(Dataset entries)
.....
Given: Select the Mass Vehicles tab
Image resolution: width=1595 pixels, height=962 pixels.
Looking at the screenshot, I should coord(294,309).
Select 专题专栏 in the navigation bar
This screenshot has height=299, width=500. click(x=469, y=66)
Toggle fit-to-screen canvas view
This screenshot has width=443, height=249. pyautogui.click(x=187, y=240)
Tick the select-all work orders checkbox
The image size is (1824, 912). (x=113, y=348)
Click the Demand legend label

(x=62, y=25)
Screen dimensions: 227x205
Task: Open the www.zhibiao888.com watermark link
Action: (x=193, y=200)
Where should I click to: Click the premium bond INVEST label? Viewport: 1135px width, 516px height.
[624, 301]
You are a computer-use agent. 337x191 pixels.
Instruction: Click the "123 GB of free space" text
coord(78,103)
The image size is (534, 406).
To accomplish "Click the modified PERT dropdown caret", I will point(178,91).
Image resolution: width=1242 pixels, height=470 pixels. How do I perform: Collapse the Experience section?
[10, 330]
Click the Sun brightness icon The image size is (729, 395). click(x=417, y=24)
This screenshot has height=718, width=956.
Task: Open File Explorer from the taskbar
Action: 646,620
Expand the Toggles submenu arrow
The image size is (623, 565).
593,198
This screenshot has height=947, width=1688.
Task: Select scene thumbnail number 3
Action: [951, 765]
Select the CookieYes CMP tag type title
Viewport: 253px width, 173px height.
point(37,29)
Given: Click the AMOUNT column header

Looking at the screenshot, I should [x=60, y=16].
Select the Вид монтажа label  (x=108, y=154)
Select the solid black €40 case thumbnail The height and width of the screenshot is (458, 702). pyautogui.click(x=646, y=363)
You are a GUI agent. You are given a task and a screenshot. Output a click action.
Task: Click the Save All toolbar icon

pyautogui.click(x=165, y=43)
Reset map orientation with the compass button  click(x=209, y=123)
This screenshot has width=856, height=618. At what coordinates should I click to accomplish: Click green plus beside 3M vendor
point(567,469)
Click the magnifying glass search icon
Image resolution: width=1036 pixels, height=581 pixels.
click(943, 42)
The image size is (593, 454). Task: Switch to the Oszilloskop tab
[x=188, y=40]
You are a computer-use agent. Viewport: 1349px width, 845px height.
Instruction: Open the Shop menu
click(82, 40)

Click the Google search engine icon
.....
● What to produce
Count the lines in the material above that contain the string "accomplish", matching case exactly. Give only the number.

● Written reply
2